At the end of a good inventing session, the energy in the room is high. The team has generated new ideas, people feel engaged, and there is plenty of optimism about the future.

But after the session, everyone returns to their silos and gets back to their normal roles and work. The new ideas feel daunting and don’t progress. When that happens repeatedly, teams start to notice. When ideas never go anywhere, engagement drops and culture metrics follow.

There are systemic changes organizations can make to fix this problem. When done right, those changes can increase innovation speed by as much as 6x. But you do not need to redesign your organization to keep momentum going.

Here are three practical things any team can do immediately after an inventing session to keep ideas moving forward.

1. Test Ideas For Clear Meaningful Uniqueness

You do not need expensive market research to start learning. In just a few minutes, you can evaluate whether an idea is clear, persuasive, and likely to succeed.

Tools like Truth Teller on Jump Start Your Brain allow teams to quickly assess ideas and get initial metrics. These early scores help identify which ideas are ready to move forward and which ones need rethinking.

Some teams get stuck trying to perfect every word before taking the next step. Having a numeric measure helps break that pattern. When the score says the concept is strong enough, the team can move forward and learn something new.
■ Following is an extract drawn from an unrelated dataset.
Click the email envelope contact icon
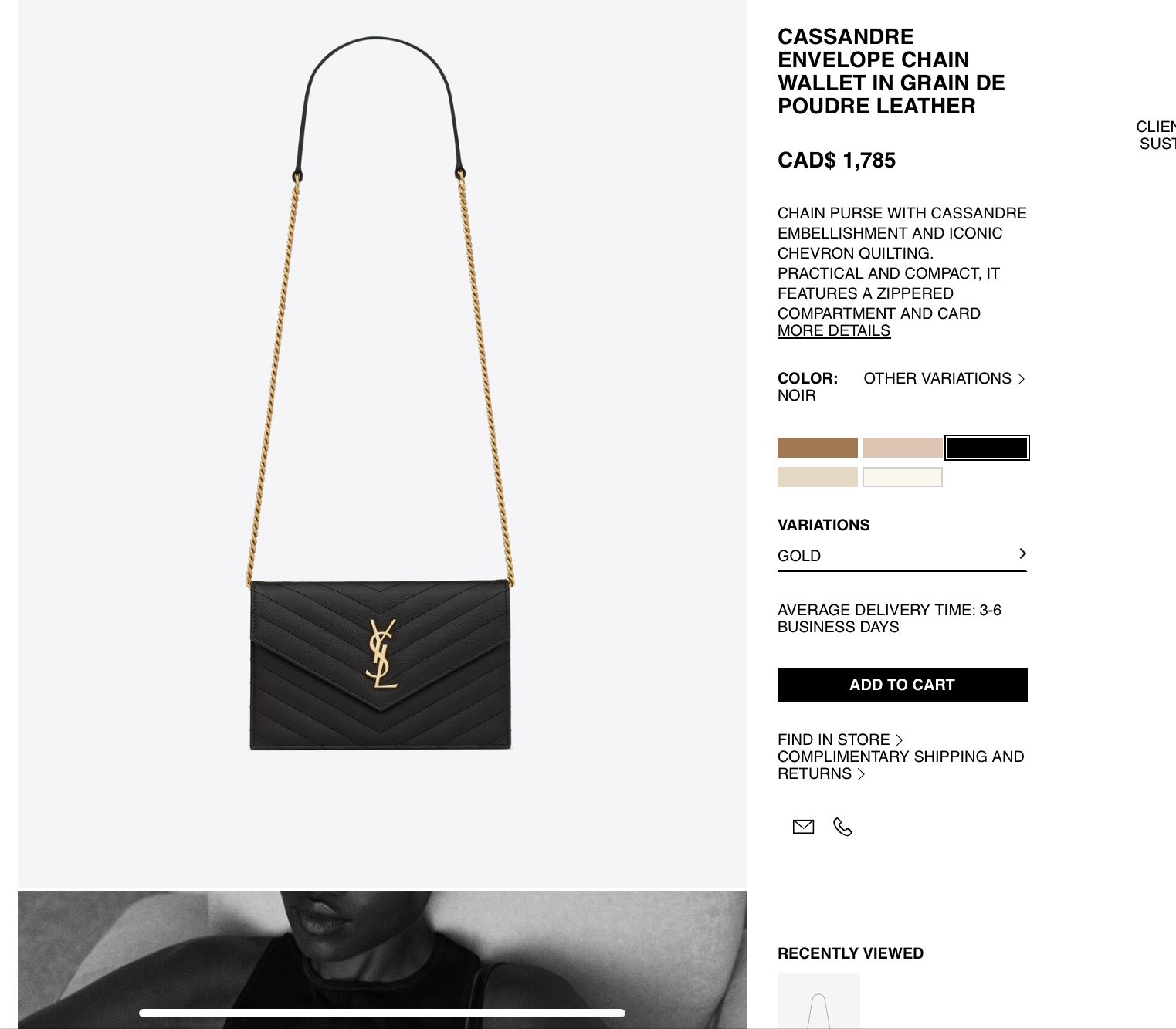 click(x=803, y=827)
Across our work, more than 10,000 ideas have been tested using this system. The goal is not perfection. The goal is rapid learning.
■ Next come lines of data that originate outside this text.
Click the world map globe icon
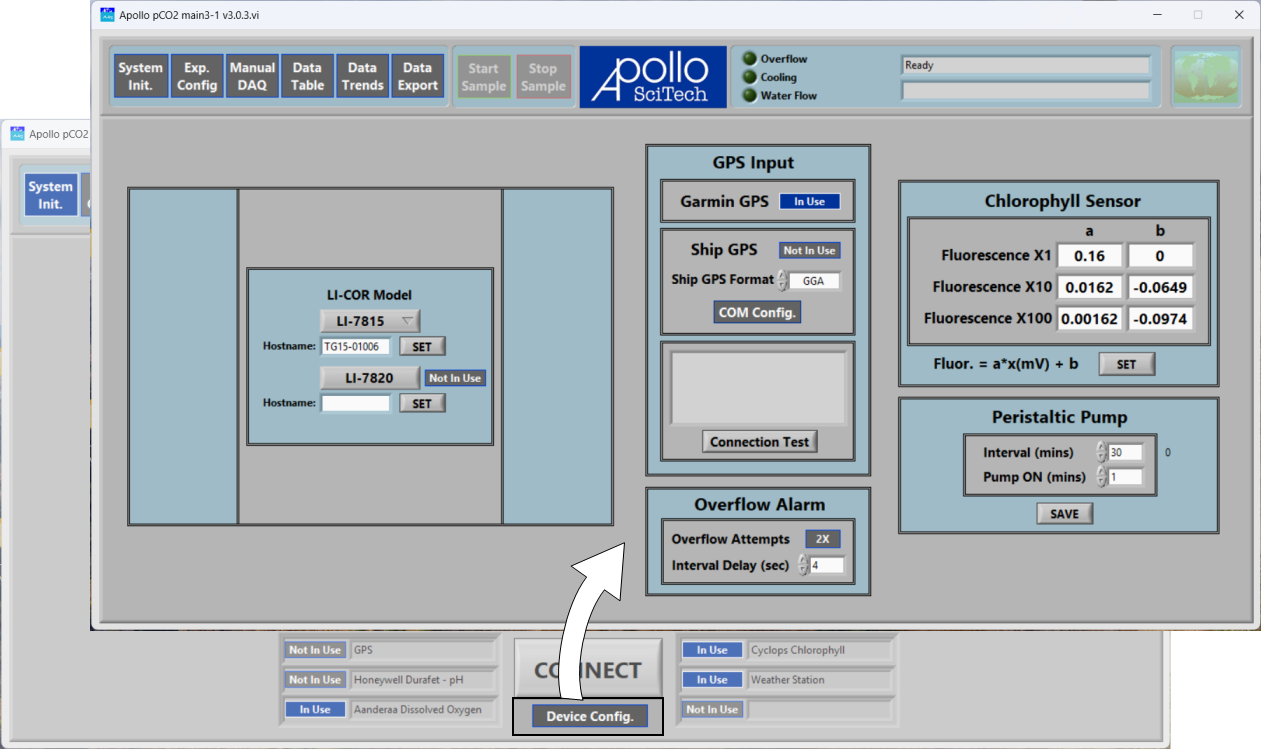 [1205, 77]
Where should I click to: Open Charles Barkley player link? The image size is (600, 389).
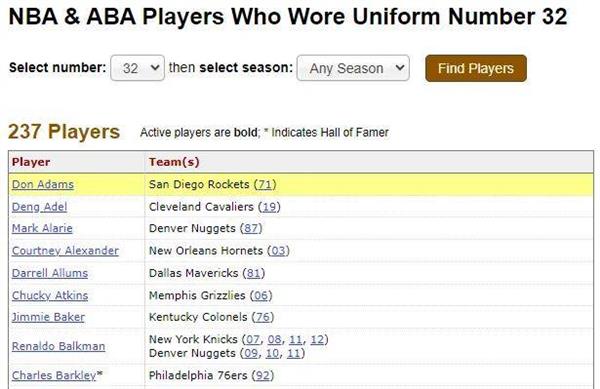(x=54, y=376)
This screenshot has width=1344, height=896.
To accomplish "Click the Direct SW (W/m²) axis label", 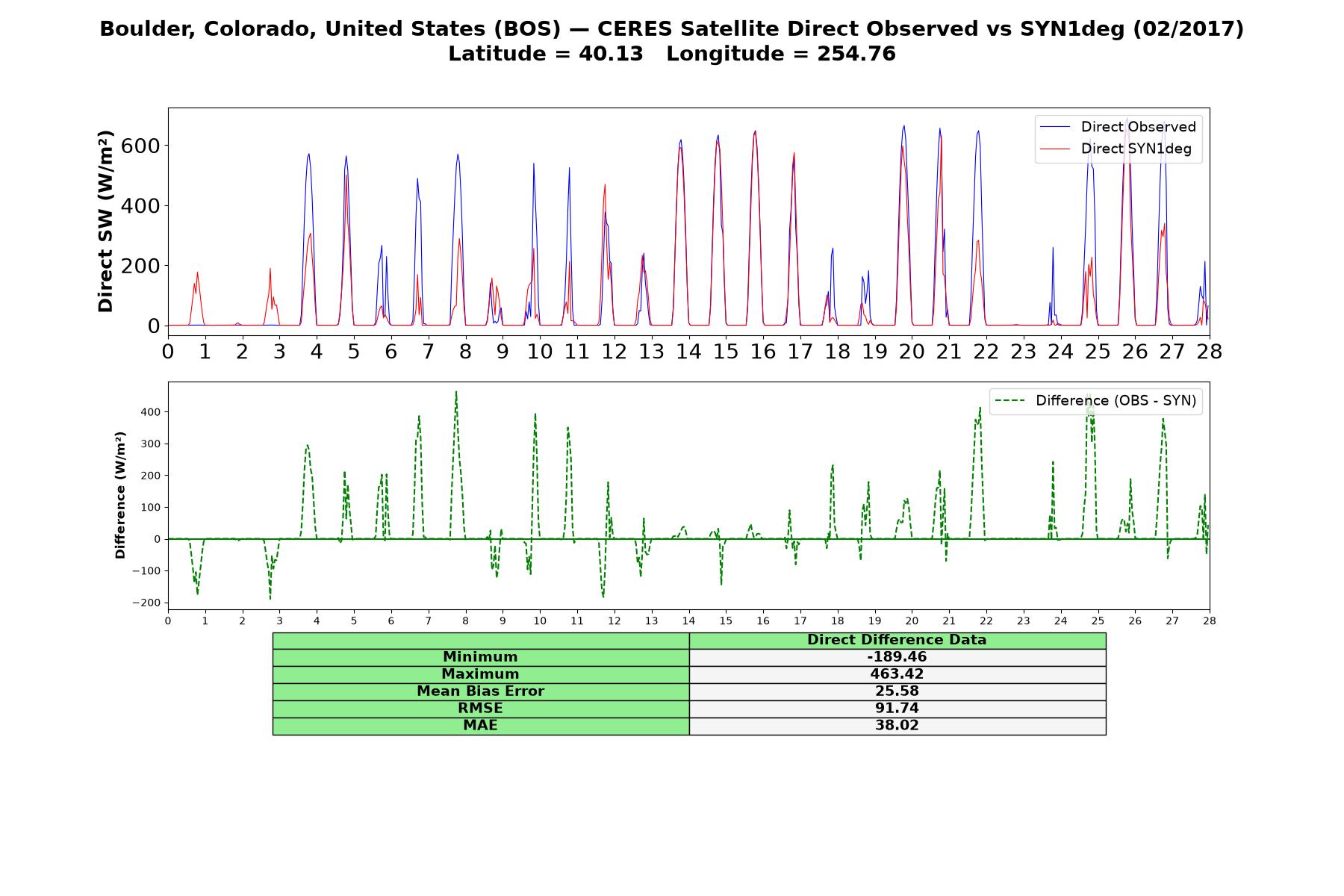I will pos(106,222).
2. Estimate the Financial Value

Your estimate will be wrong. But it will still be useful.

Think of this step as a first and very rough draft business plan. The goal is to explore how the idea could create value for the organization.

One of the most common approaches we use is sales forecasting with the Foute-Woodlock equation combined with a Monte Carlo simulation. We also use tools that generate five-year sales projections. But the exact method matters less than the thinking behind it.

Focus on the assumptions and where the value comes from.

Pro tip: For every input in your financial model, include high and low estimates to reflect uncertainty. Then report the variance in the projected value. This helps the team understand both the opportunity and the risk. Where there is high uncertainty, we go learn more.  

3. Run an Action Planning Meeting

This is the most important step.

Action planning meetings follow a clear structure that helps teams discuss where the idea stands in terms of three risks: market risk, technical risk, and organizational risk.

The goal of the meeting is simple. Identify what the team does not yet know and decide how to get smarter.

The meeting ends with up to three learning actions. Each action should clearly define what the team will learn and how they will learn it. If the team skipped the first two recommendations in this article, those will often become the first actions.

We use a structured tool on Jump Start Your Brain to guide these meetings. The format guarantees all types of risk are covered and that  everyone is heard in an efficient manner. It works similar to the Delphi approach for estimation where the team diverges and converges throughout the process, eventually coming to a census on what to do next. With just a few learning cycles to go do, teams can go learn more and repeat the process the following week without taking away too much time from their other responsibilities. 

 

Keep the Mindset of Continuous Learning

These are all practical steps that teams can take immediately, and there are tools available to guide each part of the process. But the most important ingredient is the mindset of continuous learning behind them.

Be transparent about what you do not know, ask for help, and keep moving the idea forward through small learning cycles.

When teams do that, inventing sessions stop being isolated events and start becoming the beginning of real progress.